Oh, I didn't tell you about "our two" ballplayers, did I? Well, there is a group of fans, married couples all, that "adopt" players. By that, we look out for things they need, and help them in an unfamiliar city. You see, most of the players are off from home for the first time, and some are many many miles from home. They don't know anybody and probably don't speak the language.
You see, the local team (Columbus Catfish) is part of the Dodgers organization (yeah, that really hurts a Braves fan like me, but I've also always thought of the Dodgers as a class organization, so that makes it all okay). The Dodgers seem to have a large number of OCONUS players. Many from Latin American countries, or from the Islands, or from Asia. Or from Pennsylvania, Missouri, or California. Yeah, they talk English different in Pennsylvania, Missouri, and California. At least, different that what you hear around here.
Anyway, about our two players. One's from Pennsylvania. His name is Daniel Batz, and he is the first baseman. Yes, they have more than one first baseman, but Dan is scheduled to start at first in the game tonight. He played his college ball at Rhode Island and set the school records for base hits.
He played with the Dodgers' Pioneer League (rookie) team in Ogden, Utah last season, batting .335 (third best on the end-of-season roster) and second in triples on the team.

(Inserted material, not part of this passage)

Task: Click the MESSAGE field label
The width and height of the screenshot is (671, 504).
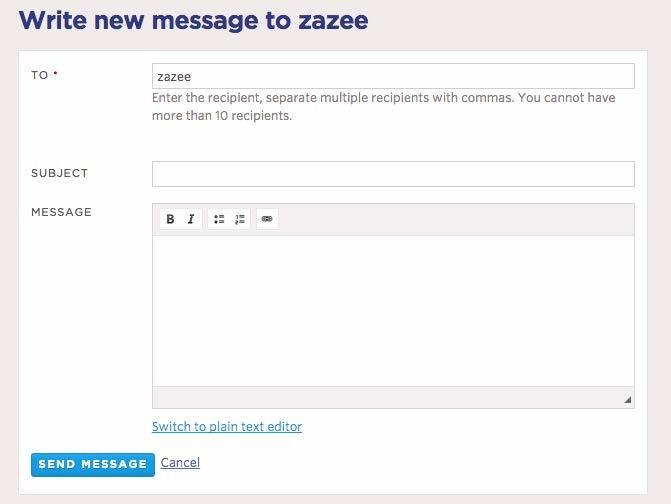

So, he's a pretty good ball player. And we met him Tuesday night at a supper for the players. He seems like a pretty good fellow. Don't know if it's the fact that southern food isn't like Pennsylvania, or if the way we fix food down here isn't quite as healthy as he's used to, or if he's a picky eater. Whatever it was, he didn't eat a lot. He might be one that eats lots of small meals. I'm thinking he's a little bit of a health nut. He drinks mostly water or Gatorade. But he likes his Snickers bars, so there's hope for him yet.

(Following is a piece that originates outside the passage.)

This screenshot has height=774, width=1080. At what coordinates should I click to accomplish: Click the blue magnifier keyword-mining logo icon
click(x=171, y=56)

At the supper, we also met our other player, Lucas May. Lucas is from Missouri. He signed with the Dodgers out of high school, after committing to play for the University of Missouri. I'm sure the Tigers fans are disappointed to not get him, because his high school stats were impressive, helping his team to the state quarterfinals, and being named second team all-state.
He also played for the Ogden Raptors last year, appearing in 34 games. While not a power hitter, he makes the most of his appearances. He had the highest number of RBIs per number of games played for the Raptors.

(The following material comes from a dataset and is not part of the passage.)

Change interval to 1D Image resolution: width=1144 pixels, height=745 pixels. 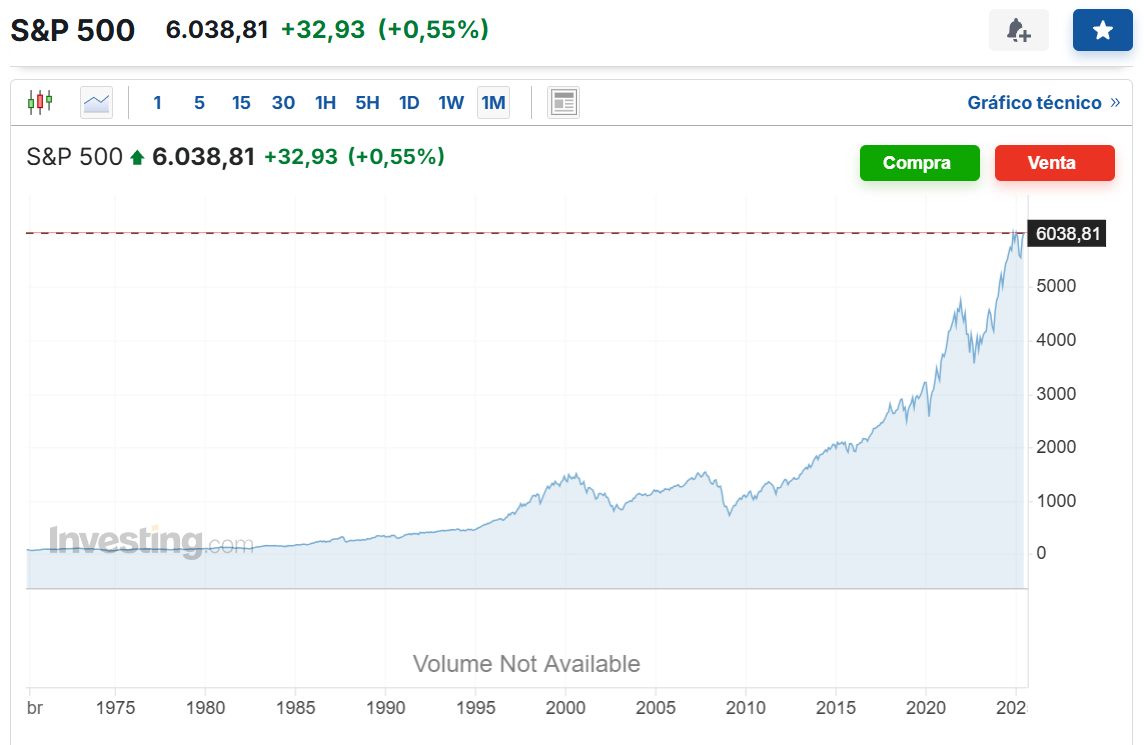pyautogui.click(x=409, y=103)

He's scheduled to start at shortstop tonight when the Catfish open their season. And at supper Tuesday night, he seemed to really enjoy the meal. Either he hadn't eaten since breakfast, or he was glad to eat something other than fast food.
One other note from the supper. Late in the season, a player from Ogden was called up to Columbus, and we were his host family. He was injured in practice shortly after arriving, and only played four games here. He's back this year, and all healed up. And since he's also a shortstop, he's vying for Lucas' job. Brandon Carter had the highest batting average for Ogden last season before being called up to Columbus. We're not Brandon's host family this year. The lady heading up the program snagged him. When we heard Brandon was playing here this year, we hoped to be his host family. But he's got a good one, as it turned out. And we got two really great young men.
We're looking forward to being able to help these fine young men who are still in the beginnings of their baseball career. Perhaps we'll get to watch them play in the majors one day. That would be great. But I know I'm going to get to watch them play at the minor league level very soon. And I'm certainly looking forward to that. They are great young men. They deserve much success. And much support.
If there's a minor league team near you, check it out. It doesn't cost much to attend, and you're watching the stars of tomorrow play. One day, I'll tell you about seeing some of the stars of today playing minor league ball. If you're near Savannah, head to Grayson Stadium and watch the Sand Gnats take on the Catfish. The wife and I won't get to see the game, since Savannah's a 5-hour drive. But the home opener is next Thursday. We'll be there for that one.
Head to the minor league game nearest you. And one day, you'll be able to tell about seeing some stars when they were in the minors.
UPDATE: Find a nearby minor league team here. [via Down4Repairs]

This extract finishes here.